Property investment for beginners UK – How will you finance your investment?
During the planning process, your investment strategy should take into account exactly how you’ll afford to purchase a property. This should happen before making an offer on a house.
There are a number of different things to consider, including:
- Stamp duty land tax
- Getting a mortgage
- The day to day running of the property
- Current property prices on the market
- Whether now is a good time to buy
- Survey costs
- Solicitor fees
However, the upfront costs involved with buying a property should not be overlooked.
What type of investor do you want to be?
When investing in property, you have a number of options open to you. This could be:
- A new career path
- Your main source of income
- A source of extra income on top of another job
With direct property investment, a long-term plan could be helpful.
Choose where you want to invest
Where do you want to invest? Decide early-on. Here, research is the key. There are a number of things to consider, including:
- The average cost of buying a house
- The average rental yield in the area
- The type of tenants in the area (families, students etc.)

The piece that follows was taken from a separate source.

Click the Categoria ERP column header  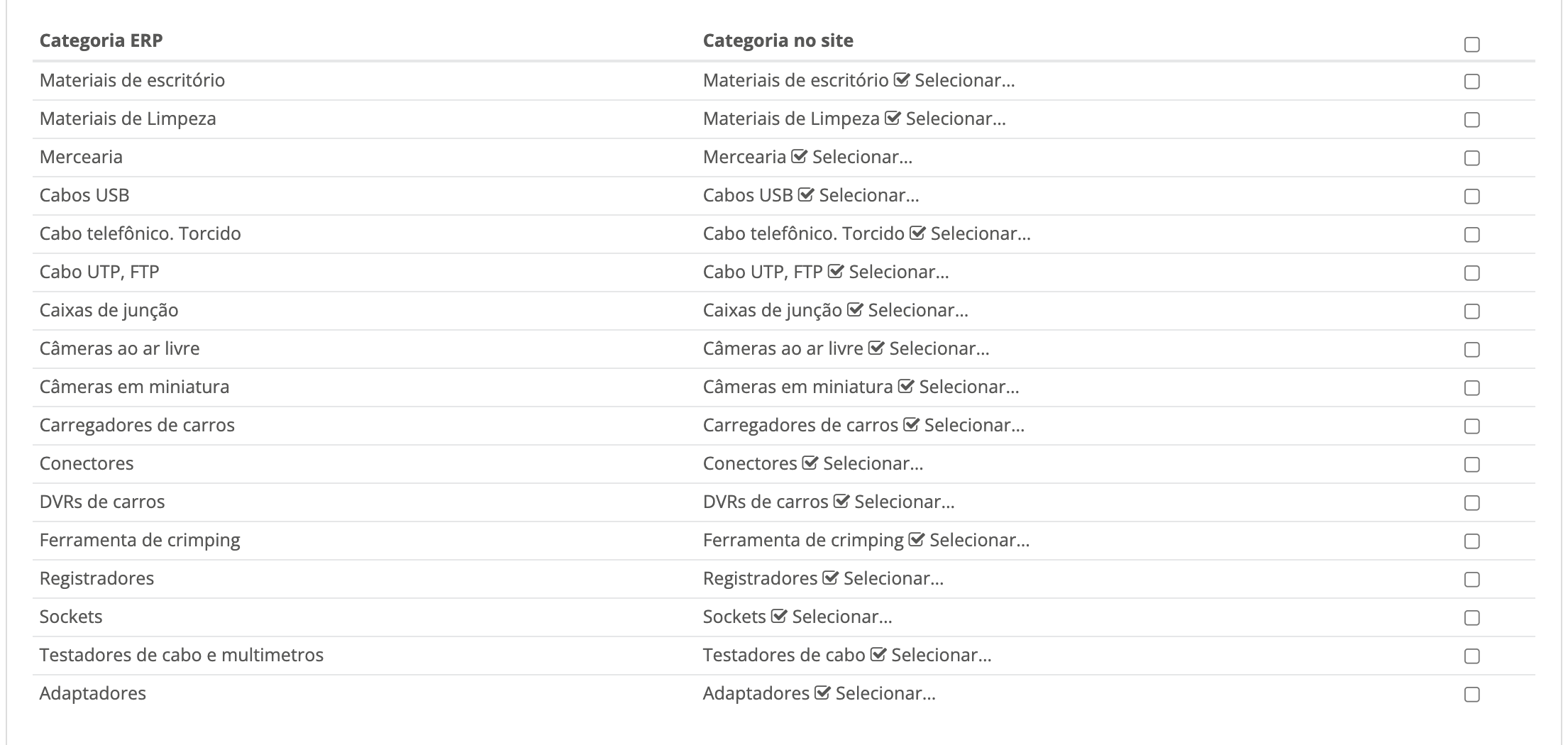pos(101,40)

- Whether the area is up-and-coming
- How close you want the rental property to be to your own home
Once you’ve decided on the area, it will make choosing the right property to invest in much easier. However, it can be more difficult than anticipated to get to this point.

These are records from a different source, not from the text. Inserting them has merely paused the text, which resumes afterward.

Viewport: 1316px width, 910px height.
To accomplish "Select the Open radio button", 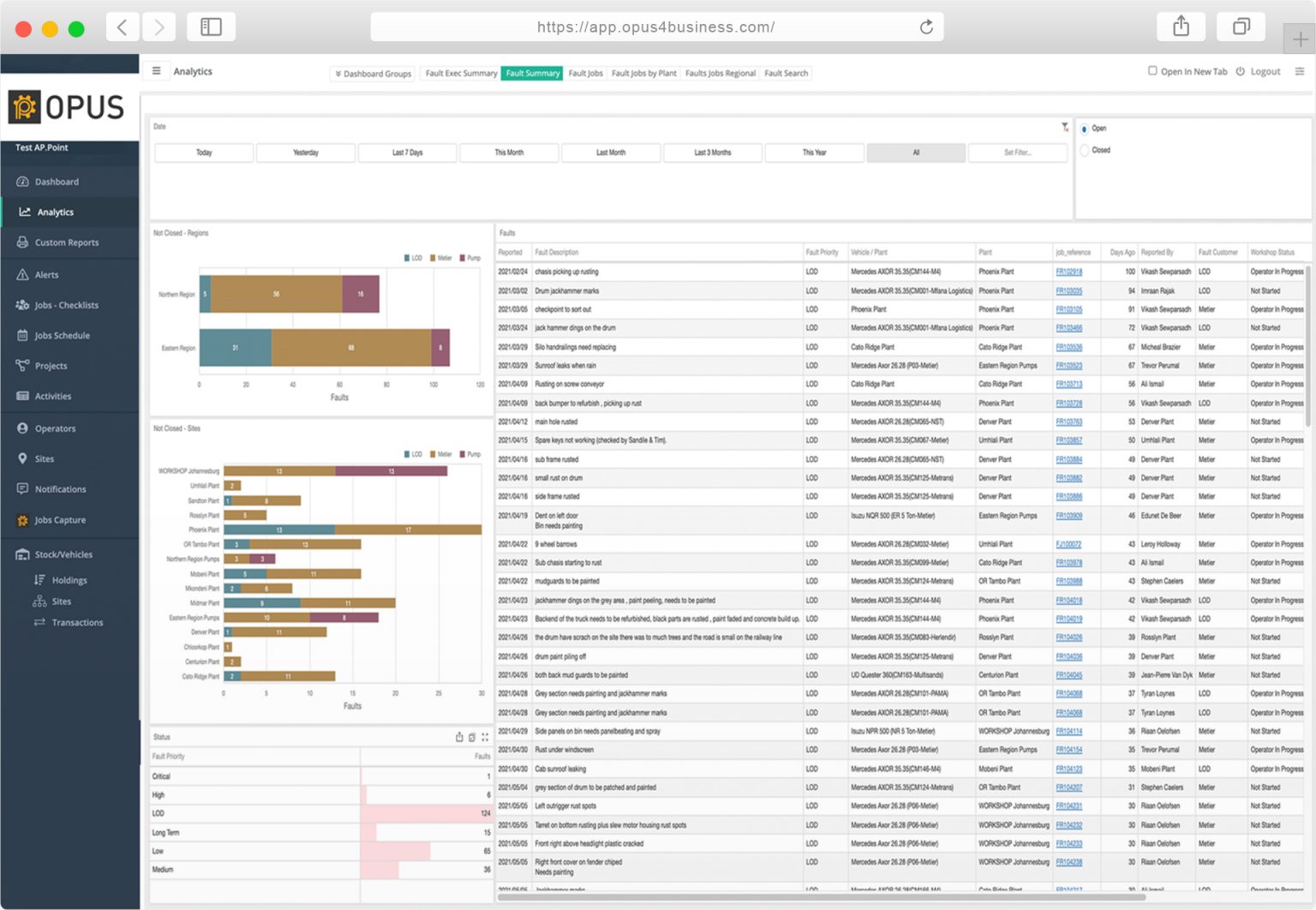I will [x=1084, y=129].
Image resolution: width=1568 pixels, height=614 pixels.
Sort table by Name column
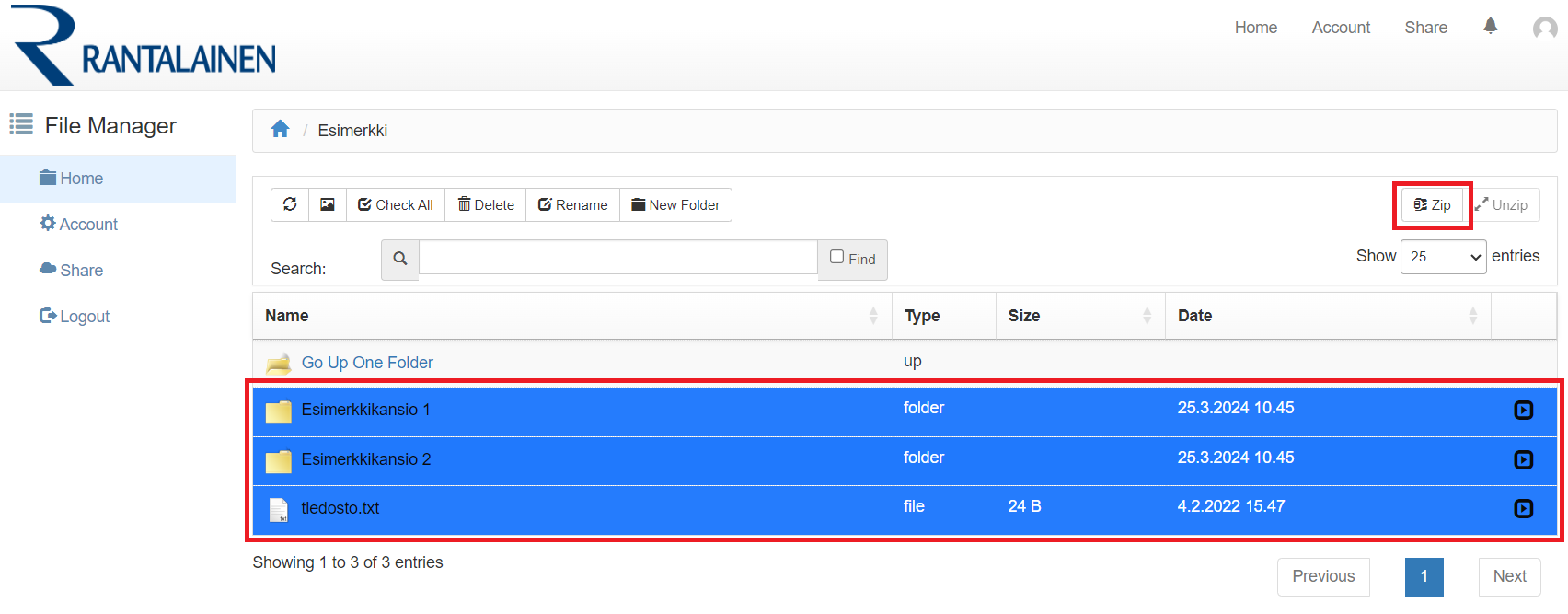pyautogui.click(x=571, y=316)
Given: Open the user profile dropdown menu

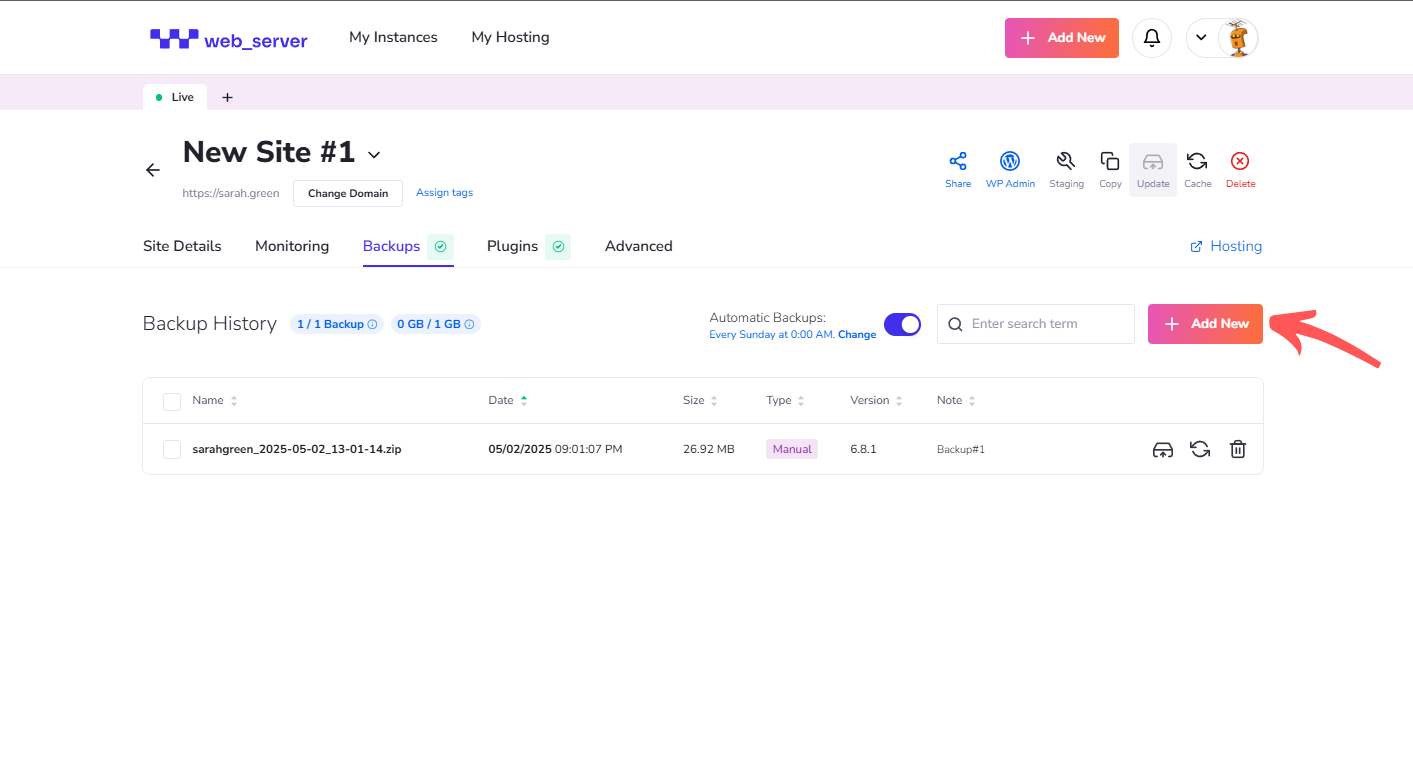Looking at the screenshot, I should 1221,38.
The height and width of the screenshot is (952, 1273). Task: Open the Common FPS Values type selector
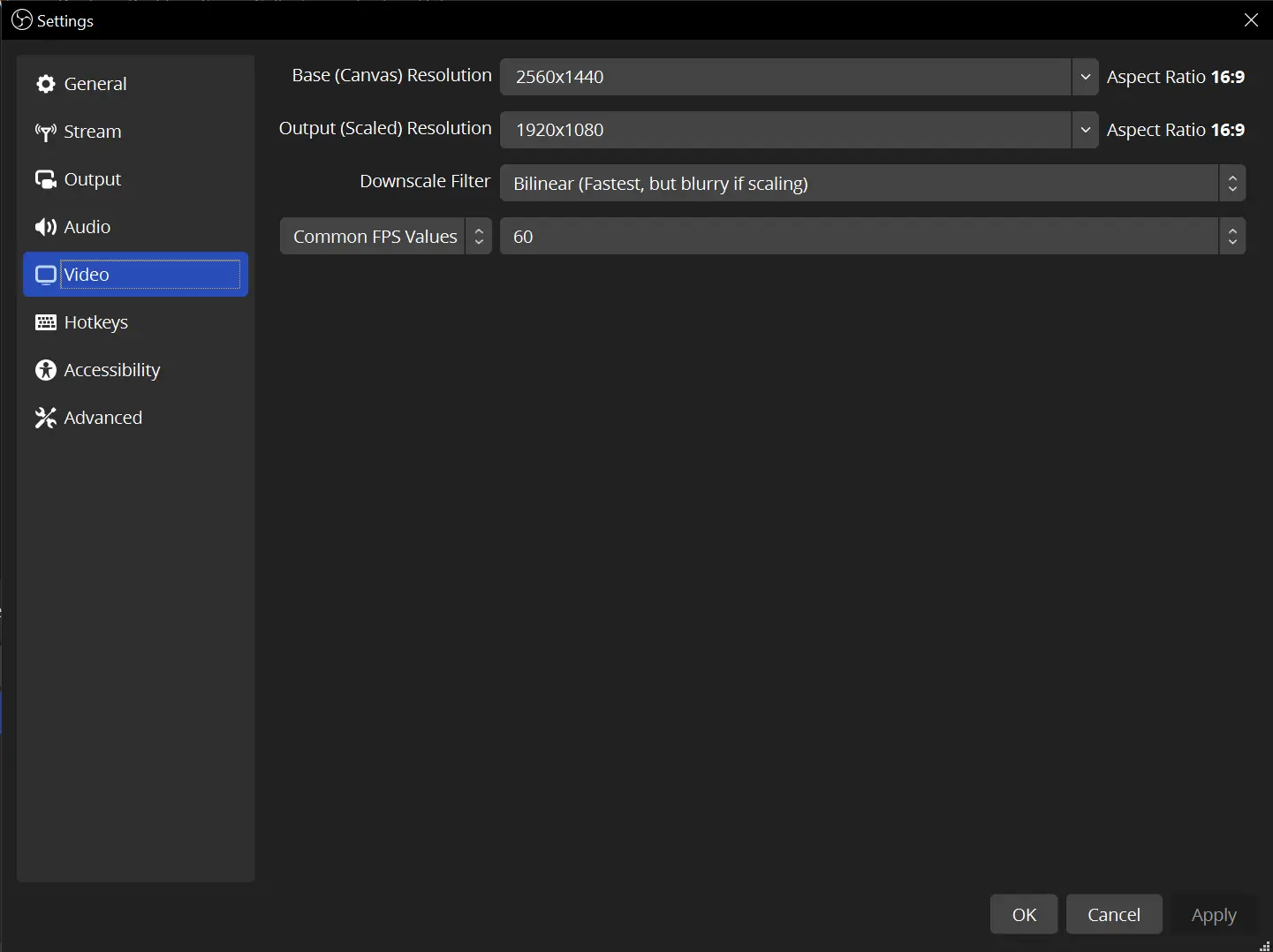(385, 237)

Identify your target tenant
Who do you want to rent to? It helps to have a target tenant in mind.
For example, if you invest in a studio flat, it’s unlikely this will appeal to families. However, in an area where many residents are postgraduates, this could be a better option.
It can be tough to narrow it down – but it’s worth it. Remember, the area you’re in should play a huge role in deciding your target tenant.

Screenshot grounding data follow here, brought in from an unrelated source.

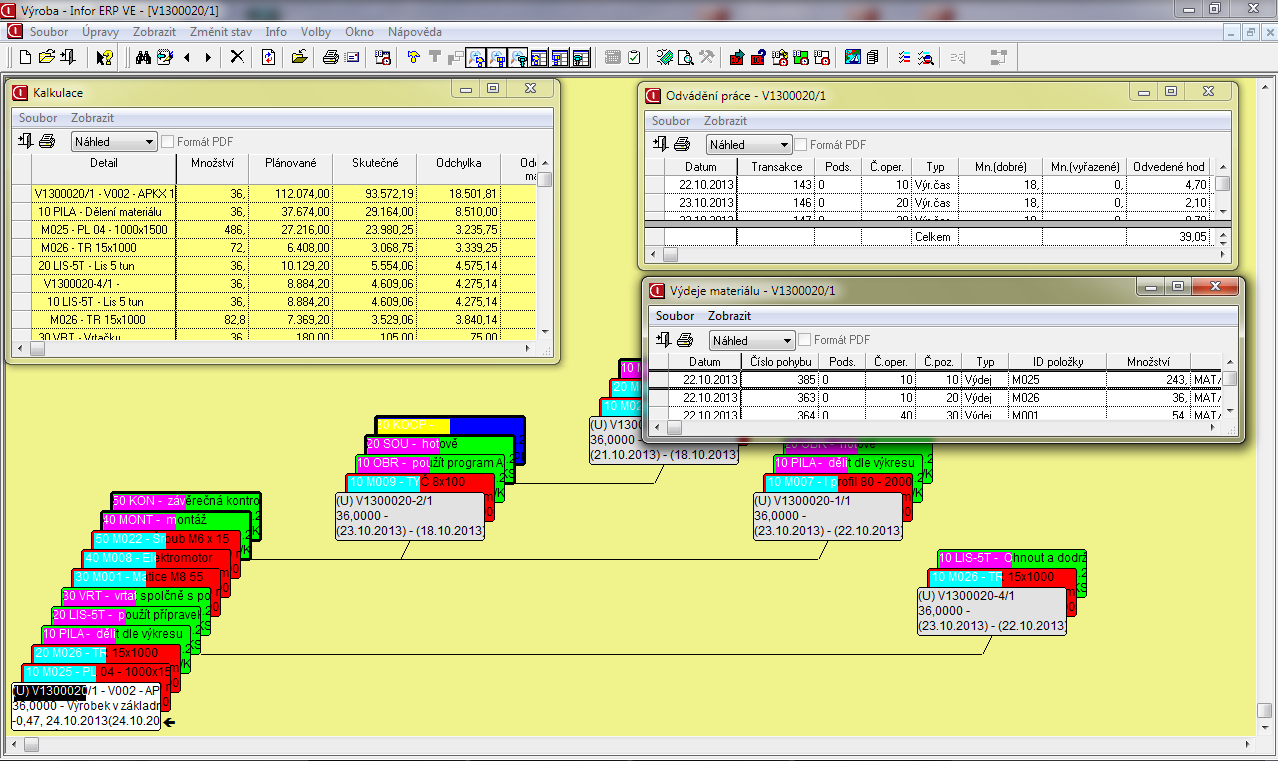The width and height of the screenshot is (1278, 761).
Task: Open the Nápověda menu
Action: (414, 32)
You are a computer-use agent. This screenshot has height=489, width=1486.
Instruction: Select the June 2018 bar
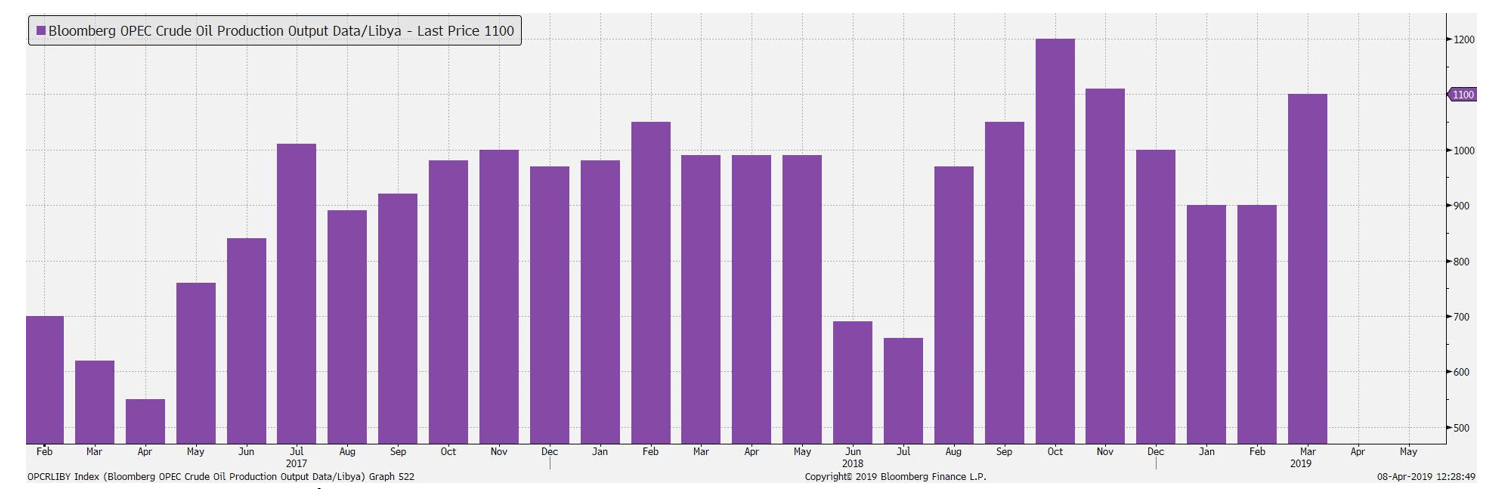tap(852, 382)
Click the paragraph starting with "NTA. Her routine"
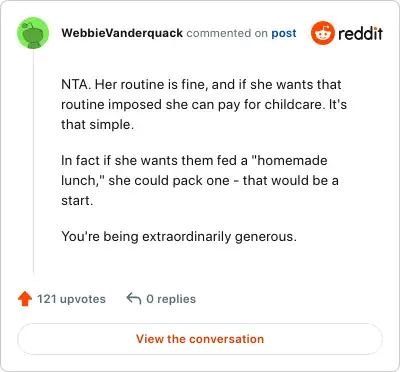The width and height of the screenshot is (400, 372). tap(204, 104)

Ask yourself who you would and wouldn’t let to. Would you consider renting to students? This may widen your options, particularly in an area with a number of universities.
Make sure rental returns are competitive
For the best way to start investing in property, high rental yields could be a factor. This can vary place to place, as every region is different in terms of potential returns. But, places with high demand for rental homes could be an option.
You’ll want to ensure that, over time, the property can not only pay for itself but make you a profit. This includes any extra charges, such as maintenance.
Look for opportunities to add value
The UK property market is constantly changing. Even some of the best estate agents can’t predict what will happen next.
House price growth is one of the main reasons to invest. When you eventually come to sell the property, you want to know you’ll make a profit. One way of doing this is by looking for ways to add value:
- Consider ways to refurbish/renovate the property
- Choose an up-and-coming location
The best property investments are those which look to the future, rather than just the here-and-now.
If you’ve decided this is the path you want to take, you may consider some tips to help you along the way.
Ensure you’ve considered these risks:
Rent is not always guaranteed – which may mean you can’t afford mortgage repayments. Avoiding void periods could be an important factor.
You may consider the following factors:
- House prices can fall
- Difficult tenants can cause a number of issues, such as damage to the property
- Major house repairs can be extremely expensive
The potential returns
Despite some inevitable risks, buy-to-let investment can deliver returns. This market can be a very profitable one. Plus, becoming a landlord could be a rewarding career path to follow.
Protecting your investment
One of the most important factors to consider is to find ways to safeguard your rental property. Having a comprehensive, detailed inventory is one of the most significant elements – essential for protecting both landlords and tenants.
Consider the loan options
If you’re not making a cash purchase, there could be two options for buy-to-let when it comes to mortgages: an interest-only buy-to-let mortgage or a repayment buy-to-let mortgage.
An interest-only mortgage allows you to repay the interest only, and at the end of the term pay off the lump sum. This could be an option for those who are disciplined, as they pay lower instalments (interest only). If borrowers save up the difference between their interest-only payments and what they would have paid for a repayment buy-to-let mortgage (which is the other option), they might be able to pay off the lump sum well ahead of time.
This article is for information purposes only.
Please remember that financial investments may rise or fall and past performance does not guarantee future performance in respect of income or capital growth; you may not get back the amount you invested.
There is no obligation to purchase anything but, if you decide to do so, you are strongly advised to consult a professional adviser before making any investment decisions.